Overall, Han et al. noted that the eclectic method can reduce the degree of imbalance in the dataset33, but the effect is limited. Most of the existing rule extraction methods do not consider how to deal with the imbalance problem that is prevalent in medical datasets. In addition, the rules extracted by ensemble learning methods are redundant, which improves the risk of model overfitting. Using a decision tree to extract rules, because the model is generated by heuristic learning, there is a problem that cannot effectively minimize the global training error. To solve the above problems, a method for extracting reduced rules from SVM based on biased random forest is proposed.

Proposed method

In this section, the proposed rule extraction method is introduced. Figure 1 shows the algorithmic principle of the method for extracting reduced rules from SVM based on biased random forest. First, the SVM model is constructed by using the data preprocessed training set, and the hyperparameters are tuned to make the model have acceptable classification performance. Extracting the SVs, the richest information points containing partitioning patterns from SVM. The SVs are predicted by the trained SVM to obtain the labels. The SVs and their labels make up the artificial data to eliminate label noise. Then, the potential distribution of the artificial dataset is inferred through BRF, and each tree is traversed from the root node to the leaf node to generate “if–then” rules. Finally, the rule set generated by the BRF is reduced to obtain the discriminant rule set.

Figure 1
figure 1

Schematic diagram of the proposed method.

Extract SVs

The purpose of the fuzzy SVM is to find the optimal hyperplane that can separate samples of different classes, while the hyperplane meets the constraints of maximizing samples and hyperplane spacing. In essence, fuzzy logic is used to classify the level of risks from data, SVM is used to design the fuzzy rules, and the dataset is used to train the SVM using Linear Parameter and test the fuzzy system. Finding the classification hyperplane can be transformed into a convex optimization problem:

$$\underset{{\varvec{w}},b,\xi }{min}\frac{1}{2}||{\varvec{w}}|{|}^{2}+C\sum_{i}{\xi }_{i}\quad\mathrm{ s}.\mathrm{t}.{y}_{i}(({\varvec{w}}{)}^{T}\varphi ({{\varvec{x}}}_{i})+b)\ge 1-{\xi }_{i},i=\mathrm{1,2},...,N$$
(1)

\({\xi }_{i}i\) is a relaxation variable, which converts hard interval maximization into soft interval maximization. \(C\) is the penalty factor to represent the penalty size of the misclassified samples. \(\varphi (\cdot )\) indicates that the kernel technique is used to map the input space into the high-dimensional space, which can transform the linear indivisible problem into a linearly separable solution problem in high-dimensional space. Spatial mapping is usually implemented by the radial basis function (RBF):

$$K({\varvec{x}},{{\varvec{x}}}^{^{\prime}})=\mathrm{exp}(-\frac{||{\varvec{x}}-{{\varvec{x}}}^{^{\prime}}|{|}^{2}}{2{\sigma }^{2}})$$
(2)

\(||{\varvec{x}}-{{\varvec{x}}}^{^{\prime}}|{|}^{2}\) represents the Euclidean distance between two vectors. \(\sigma\) is a tunable parameter; the smaller \(\sigma\) is, the more SVs there are, and the easier the model is overfitted.

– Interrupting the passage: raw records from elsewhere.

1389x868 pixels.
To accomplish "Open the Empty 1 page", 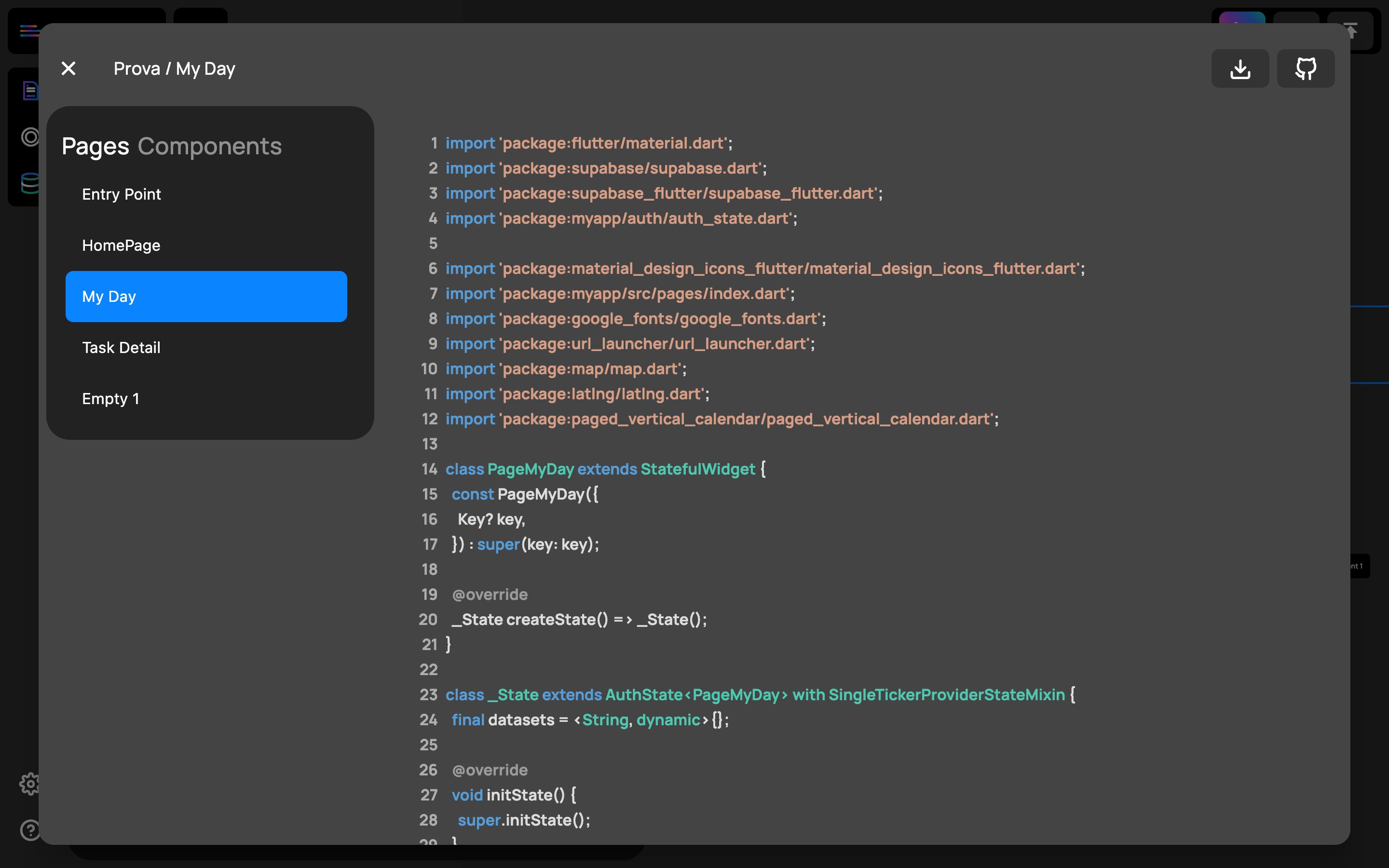I will click(x=111, y=399).
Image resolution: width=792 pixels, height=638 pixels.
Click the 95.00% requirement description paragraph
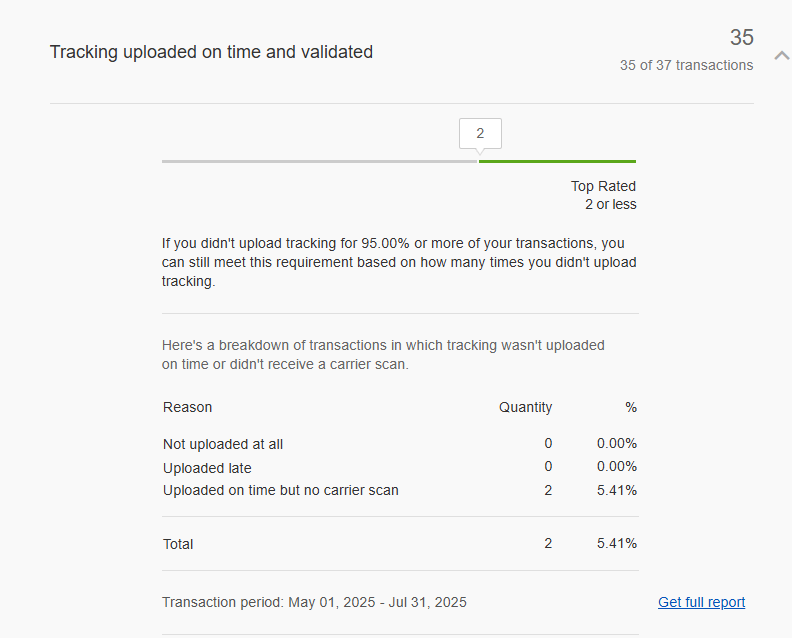click(399, 262)
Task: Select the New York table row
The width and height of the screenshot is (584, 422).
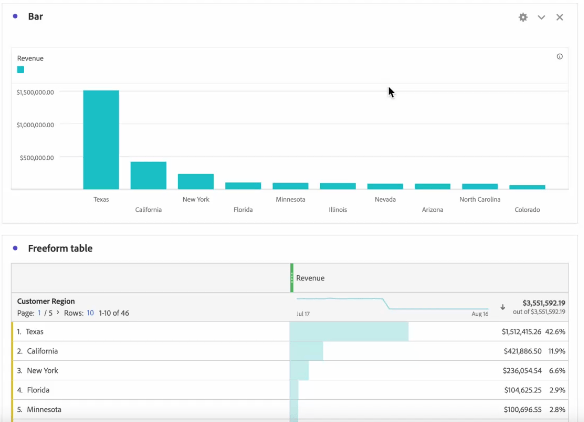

To simplify the solution, the Lagrange multiplier \({\alpha }_{i}\) is introduced. By using the Lagrange dual property, the solution of Formula (1) is transformed into its dual problem:

$$\begin{gathered} \mathop {{\text{max}}}\limits_{\alpha } \mathop \sum \limits_{i = 1}^{N} \alpha_{i} - \frac{1}{2}\mathop \sum \limits_{i = 1,j = 1}^{N} \alpha_{i} y_{i} \alpha_{j} y_{j} K({\varvec{x}}_{i} ,{\varvec{x}}_{j} ) \hfill \\ {\text{s}}.{\text{t}}.C \ge \alpha_{i} \ge 0,i = 1,2, \ldots ,N \hfill \\ \mathop \sum \limits_{i = 1}^{N} \alpha_{i} y_{i} = 0 \hfill \\ \end{gathered}$$
(3)

The gradient descent method is used to solve \({\alpha }_{i}\). Then, the SVM classification decision function can be written as:

$$f({\varvec{x}})=\mathrm{sign}({\sum }_{i=1}^{sv}{\alpha }_{i}^{*}{y}_{i}K({{\varvec{x}}}_{i},{\varvec{x}})+b)$$
(4)

SVsAn SV is a sample of training data corresponding to a Lagrange multiplier greater than 0. Formula (4) shows that the discriminant result of the SVM discriminant model for new samples is entirely determined by SVs, and discriminant rule set extraction using SVs can retain the discriminant effect of the SVM model to a large extent. Through Formula (4), the researchers can prove that the rules in SVM are implied in SVs or decision boundaries. Therefore, rule extraction from SVM can be transformed into rule extraction from SVs. The complexity of computation depends on the number of SVs, not the dimension of the sample space, which avoids the “dimension disaster” in a sense and reduces the number of rules generated by rule extraction. It is worth noting that to strengthen the output accuracy, fuzzy SVM is used to optimize the traditional SVM classifier. Fuzzy SVM is able to emphasize the support vector node to avoid any redundant training since the crisp sets will be converted to fuzzy sets.

Generation rule set

Figure 2 shows the schematic diagram of BRF. It is an ensemble method to alleviate the data imbalance by increasing the number of classifiers representing the minority class41. Compared with RF, BRF defines the minority samples and their k-nearest neighbors as critical samples. For this part of the samples, more tree models are generated for classification. Move the sampling operation from the data level to the model level to obtain better results in imbalanced data classification. In the diagnosis of diabetes, the number of diabetic patients is far less than that of healthy people, which leads to an imbalance of the collected dataset. Although in the previous step, the imbalance problem of the artificial dataset constructed by SVs is slightly alleviated compared with that of the training dataset, the problem still exists and cannot be ignored. Taking advantage of BRF to generate rule sets is better than other ensemble learning methods due to its adaptability to imbalanced data.

Figure 2
figure 2

Schematic diagram of BRF.

Specifically, the dataset is first divided into a majority class set (normal) and a minority class set (diabetics). Then, the k-NN algorithm is used to find the k-nearest neighbors in the majority class set for each sample in the minority class set. If one sample in the majority class set appears repeatedly, only one is retained. The minority class set and the k-nearest neighbors in the majority class set form a new dataset. In addition to using the undivided dataset to build a random forest, the new dataset is also used to build a random forest. These forests are combined to obtain the final BRF. BRF can be seen as a method to learn from the original dataset and the undersampling subdataset generated from the original dataset. This kind of bias to the minority class compensates for its low presence in the dataset to overcome the data imbalance problem.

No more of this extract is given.